• _TRY IT_
Among the records below, find each line that includes the string "badge" and copy it.

• _SUPPLIED INFORMATION_
BEGIN

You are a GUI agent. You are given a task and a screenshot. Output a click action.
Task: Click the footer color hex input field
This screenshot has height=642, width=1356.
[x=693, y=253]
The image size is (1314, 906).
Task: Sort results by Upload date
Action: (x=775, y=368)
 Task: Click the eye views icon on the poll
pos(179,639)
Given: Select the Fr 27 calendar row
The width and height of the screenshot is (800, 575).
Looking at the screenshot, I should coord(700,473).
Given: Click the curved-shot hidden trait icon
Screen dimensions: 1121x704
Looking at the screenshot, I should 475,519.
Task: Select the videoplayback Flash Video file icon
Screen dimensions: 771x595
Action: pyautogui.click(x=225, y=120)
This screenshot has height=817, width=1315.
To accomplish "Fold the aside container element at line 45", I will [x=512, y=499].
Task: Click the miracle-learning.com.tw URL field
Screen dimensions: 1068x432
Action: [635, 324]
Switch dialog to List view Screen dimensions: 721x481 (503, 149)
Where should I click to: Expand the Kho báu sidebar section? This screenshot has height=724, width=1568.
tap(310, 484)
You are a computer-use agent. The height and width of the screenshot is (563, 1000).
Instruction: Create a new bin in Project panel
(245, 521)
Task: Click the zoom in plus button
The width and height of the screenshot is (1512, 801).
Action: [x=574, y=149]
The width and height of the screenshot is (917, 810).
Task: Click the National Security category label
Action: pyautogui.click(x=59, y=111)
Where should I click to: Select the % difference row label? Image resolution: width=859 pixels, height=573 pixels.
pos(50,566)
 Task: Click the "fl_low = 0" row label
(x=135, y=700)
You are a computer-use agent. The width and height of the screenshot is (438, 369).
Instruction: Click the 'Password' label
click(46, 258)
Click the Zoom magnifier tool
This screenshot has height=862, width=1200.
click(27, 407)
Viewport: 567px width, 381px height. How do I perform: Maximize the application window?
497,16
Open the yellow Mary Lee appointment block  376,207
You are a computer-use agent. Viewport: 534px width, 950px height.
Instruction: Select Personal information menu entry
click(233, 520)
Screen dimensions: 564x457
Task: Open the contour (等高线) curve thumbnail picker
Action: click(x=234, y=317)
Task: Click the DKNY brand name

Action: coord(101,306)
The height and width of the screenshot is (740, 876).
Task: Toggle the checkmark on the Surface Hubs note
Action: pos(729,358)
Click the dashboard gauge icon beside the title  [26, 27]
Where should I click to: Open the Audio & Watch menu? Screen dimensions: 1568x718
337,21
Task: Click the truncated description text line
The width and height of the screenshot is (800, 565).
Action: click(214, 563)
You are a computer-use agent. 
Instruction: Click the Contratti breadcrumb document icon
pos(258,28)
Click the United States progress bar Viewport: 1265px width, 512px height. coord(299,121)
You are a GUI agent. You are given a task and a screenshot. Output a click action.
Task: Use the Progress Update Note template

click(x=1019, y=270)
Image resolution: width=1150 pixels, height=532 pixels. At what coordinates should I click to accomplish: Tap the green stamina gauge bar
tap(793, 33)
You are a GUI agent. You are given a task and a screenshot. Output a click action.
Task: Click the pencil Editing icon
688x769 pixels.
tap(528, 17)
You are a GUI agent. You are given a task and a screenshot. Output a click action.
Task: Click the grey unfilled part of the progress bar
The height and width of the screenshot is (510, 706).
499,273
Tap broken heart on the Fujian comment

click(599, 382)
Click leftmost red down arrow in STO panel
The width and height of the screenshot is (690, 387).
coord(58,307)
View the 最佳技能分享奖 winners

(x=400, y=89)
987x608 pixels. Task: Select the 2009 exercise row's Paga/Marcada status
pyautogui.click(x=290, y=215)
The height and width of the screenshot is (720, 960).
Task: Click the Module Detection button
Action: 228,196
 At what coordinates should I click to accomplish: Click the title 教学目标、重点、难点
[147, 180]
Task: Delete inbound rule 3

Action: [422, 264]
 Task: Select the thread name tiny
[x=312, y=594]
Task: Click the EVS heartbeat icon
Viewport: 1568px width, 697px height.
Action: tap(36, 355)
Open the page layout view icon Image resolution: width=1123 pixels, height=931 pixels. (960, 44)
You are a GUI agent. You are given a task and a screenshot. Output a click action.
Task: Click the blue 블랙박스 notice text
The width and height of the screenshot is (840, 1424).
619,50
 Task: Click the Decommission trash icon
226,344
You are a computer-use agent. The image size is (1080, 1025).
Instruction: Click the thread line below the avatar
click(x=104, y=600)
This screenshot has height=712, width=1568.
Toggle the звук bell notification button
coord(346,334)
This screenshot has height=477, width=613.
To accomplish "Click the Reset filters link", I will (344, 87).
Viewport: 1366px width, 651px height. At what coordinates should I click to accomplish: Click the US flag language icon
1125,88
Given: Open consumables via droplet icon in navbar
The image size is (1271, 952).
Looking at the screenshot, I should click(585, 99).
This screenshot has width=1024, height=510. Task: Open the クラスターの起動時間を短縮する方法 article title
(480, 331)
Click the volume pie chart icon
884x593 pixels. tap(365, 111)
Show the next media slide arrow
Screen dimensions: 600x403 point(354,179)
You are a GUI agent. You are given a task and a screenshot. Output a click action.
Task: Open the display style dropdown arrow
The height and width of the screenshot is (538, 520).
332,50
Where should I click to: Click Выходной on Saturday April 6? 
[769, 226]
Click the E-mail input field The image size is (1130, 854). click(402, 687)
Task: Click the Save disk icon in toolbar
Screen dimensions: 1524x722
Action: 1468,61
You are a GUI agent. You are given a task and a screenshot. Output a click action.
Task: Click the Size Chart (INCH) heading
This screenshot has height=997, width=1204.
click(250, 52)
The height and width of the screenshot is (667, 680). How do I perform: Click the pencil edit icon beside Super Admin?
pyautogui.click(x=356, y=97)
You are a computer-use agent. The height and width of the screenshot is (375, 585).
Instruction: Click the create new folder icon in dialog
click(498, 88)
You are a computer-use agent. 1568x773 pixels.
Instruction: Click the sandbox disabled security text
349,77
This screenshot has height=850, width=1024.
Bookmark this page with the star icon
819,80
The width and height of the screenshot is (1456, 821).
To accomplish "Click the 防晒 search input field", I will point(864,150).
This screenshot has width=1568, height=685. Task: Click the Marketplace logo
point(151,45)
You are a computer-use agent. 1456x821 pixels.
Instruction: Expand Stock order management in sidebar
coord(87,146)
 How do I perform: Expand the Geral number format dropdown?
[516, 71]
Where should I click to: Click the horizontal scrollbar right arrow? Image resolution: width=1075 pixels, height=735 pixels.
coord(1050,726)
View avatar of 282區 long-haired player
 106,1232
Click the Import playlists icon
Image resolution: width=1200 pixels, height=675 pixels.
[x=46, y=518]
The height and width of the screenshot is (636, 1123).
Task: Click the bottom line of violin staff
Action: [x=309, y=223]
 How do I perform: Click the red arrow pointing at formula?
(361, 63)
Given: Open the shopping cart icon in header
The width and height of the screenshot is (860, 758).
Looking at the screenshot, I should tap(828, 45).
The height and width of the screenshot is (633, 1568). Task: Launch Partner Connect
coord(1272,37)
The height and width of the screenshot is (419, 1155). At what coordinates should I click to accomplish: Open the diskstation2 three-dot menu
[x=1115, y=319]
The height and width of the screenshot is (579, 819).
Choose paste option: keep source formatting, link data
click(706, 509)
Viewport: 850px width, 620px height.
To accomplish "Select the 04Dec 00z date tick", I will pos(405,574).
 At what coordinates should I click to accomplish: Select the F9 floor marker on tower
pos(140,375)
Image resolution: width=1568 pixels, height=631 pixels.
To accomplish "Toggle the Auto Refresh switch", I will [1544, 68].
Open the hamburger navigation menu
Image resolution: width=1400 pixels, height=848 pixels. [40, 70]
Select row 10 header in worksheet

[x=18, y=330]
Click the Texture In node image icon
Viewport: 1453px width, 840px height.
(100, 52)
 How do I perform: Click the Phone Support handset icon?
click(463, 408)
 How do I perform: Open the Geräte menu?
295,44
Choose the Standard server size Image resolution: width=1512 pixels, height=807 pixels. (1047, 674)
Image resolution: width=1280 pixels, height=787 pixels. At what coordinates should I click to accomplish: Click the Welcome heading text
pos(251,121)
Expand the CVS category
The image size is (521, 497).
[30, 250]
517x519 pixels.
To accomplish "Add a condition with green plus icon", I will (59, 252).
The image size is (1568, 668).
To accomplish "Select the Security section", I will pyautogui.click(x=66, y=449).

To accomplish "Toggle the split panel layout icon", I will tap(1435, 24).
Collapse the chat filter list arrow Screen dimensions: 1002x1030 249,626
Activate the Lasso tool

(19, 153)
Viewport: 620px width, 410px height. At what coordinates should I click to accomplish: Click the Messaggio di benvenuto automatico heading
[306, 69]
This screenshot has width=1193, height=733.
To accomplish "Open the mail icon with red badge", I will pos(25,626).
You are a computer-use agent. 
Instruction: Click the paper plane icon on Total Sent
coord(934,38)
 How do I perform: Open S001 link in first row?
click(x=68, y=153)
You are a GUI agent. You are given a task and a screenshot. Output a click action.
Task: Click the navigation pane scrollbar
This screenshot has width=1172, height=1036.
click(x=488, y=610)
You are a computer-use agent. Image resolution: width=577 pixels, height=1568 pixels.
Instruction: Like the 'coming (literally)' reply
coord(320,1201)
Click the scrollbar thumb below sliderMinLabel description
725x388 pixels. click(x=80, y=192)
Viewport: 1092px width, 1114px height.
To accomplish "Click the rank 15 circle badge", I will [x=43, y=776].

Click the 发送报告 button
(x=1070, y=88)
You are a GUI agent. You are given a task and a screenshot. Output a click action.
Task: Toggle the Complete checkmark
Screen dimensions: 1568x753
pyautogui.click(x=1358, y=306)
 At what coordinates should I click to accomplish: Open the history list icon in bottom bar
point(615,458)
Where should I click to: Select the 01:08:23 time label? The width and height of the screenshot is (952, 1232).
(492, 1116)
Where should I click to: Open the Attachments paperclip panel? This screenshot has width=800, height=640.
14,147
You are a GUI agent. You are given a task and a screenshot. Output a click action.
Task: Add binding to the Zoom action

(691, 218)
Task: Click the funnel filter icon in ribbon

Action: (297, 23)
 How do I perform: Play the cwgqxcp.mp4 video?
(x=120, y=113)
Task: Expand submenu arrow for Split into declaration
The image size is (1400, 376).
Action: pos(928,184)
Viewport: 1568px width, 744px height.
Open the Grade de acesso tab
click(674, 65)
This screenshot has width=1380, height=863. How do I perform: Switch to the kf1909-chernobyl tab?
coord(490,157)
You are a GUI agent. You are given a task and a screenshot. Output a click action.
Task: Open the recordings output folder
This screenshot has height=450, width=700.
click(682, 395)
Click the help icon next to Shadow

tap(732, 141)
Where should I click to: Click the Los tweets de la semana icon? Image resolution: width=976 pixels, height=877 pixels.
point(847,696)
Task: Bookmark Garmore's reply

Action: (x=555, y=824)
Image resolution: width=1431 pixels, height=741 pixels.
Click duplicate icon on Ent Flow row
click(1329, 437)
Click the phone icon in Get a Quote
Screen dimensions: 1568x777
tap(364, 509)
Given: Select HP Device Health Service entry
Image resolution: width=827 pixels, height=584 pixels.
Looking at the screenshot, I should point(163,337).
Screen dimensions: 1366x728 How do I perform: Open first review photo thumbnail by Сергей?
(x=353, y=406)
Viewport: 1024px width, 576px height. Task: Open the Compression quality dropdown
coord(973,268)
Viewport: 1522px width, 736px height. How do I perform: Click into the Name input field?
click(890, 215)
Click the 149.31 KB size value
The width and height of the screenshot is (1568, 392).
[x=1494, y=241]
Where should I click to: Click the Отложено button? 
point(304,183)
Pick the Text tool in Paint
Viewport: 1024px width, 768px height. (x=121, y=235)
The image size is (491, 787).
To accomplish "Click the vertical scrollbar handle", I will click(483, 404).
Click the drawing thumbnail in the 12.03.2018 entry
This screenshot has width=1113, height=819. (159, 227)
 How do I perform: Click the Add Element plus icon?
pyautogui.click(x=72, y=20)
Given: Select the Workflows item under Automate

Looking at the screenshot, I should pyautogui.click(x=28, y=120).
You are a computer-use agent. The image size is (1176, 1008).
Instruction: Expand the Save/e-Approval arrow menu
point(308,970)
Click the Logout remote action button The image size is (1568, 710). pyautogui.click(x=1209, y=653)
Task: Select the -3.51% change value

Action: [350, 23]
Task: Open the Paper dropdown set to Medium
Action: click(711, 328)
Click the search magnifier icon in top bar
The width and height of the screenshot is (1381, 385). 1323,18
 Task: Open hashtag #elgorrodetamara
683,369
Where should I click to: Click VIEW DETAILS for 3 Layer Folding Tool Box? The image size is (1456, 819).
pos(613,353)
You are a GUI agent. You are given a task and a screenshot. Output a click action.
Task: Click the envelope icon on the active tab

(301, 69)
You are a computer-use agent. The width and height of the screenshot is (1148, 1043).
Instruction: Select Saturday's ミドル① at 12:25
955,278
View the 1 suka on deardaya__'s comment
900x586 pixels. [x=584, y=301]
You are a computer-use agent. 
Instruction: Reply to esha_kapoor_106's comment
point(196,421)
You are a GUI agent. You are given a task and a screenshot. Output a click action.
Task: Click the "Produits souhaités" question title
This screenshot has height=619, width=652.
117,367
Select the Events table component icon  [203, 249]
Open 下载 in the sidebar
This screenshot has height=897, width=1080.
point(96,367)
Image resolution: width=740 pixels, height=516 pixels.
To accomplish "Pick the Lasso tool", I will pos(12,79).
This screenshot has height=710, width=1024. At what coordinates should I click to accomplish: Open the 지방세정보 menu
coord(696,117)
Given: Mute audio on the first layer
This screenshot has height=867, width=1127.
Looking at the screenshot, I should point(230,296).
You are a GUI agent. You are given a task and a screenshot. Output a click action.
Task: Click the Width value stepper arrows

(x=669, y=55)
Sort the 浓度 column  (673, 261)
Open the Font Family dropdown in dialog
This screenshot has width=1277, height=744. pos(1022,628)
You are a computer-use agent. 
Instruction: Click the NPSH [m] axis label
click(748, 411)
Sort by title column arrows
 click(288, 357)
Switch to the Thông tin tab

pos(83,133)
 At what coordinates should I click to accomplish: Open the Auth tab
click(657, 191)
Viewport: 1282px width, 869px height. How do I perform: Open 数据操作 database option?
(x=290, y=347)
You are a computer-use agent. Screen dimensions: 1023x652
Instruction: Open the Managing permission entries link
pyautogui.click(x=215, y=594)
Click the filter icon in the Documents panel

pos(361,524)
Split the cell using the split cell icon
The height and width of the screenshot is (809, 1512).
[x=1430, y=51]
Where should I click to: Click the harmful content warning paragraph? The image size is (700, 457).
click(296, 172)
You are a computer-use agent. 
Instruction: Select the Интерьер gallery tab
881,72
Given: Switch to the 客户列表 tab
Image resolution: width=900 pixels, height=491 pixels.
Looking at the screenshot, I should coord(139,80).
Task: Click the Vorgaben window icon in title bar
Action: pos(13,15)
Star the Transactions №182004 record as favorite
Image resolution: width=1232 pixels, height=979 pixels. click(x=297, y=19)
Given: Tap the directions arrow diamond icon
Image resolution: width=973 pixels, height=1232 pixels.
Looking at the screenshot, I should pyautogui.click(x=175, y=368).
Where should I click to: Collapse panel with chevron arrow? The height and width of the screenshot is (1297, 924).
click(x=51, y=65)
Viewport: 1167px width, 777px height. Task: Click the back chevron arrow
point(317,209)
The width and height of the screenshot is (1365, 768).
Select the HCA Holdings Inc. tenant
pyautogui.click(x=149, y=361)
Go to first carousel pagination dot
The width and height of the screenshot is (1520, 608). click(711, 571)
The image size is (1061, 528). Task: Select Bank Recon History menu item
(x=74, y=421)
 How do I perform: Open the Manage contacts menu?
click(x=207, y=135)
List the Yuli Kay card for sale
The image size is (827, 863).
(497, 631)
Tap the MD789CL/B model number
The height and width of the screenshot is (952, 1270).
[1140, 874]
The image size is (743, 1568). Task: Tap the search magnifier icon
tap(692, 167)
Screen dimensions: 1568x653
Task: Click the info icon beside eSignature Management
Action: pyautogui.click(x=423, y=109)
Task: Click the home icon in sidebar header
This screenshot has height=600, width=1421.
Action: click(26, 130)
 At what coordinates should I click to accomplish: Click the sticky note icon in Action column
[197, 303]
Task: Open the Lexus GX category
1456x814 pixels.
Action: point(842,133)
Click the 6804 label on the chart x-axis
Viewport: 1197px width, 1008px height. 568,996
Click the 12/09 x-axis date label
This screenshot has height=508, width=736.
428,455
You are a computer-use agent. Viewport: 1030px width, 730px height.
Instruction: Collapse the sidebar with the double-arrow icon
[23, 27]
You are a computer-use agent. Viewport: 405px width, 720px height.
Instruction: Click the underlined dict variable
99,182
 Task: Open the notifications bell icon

END

• _EXPECTED OUTPUT_
To accomplish "Open the mail icon with red badge", I will pos(25,626).
To accomplish "Click the rank 15 circle badge", I will [x=43, y=776].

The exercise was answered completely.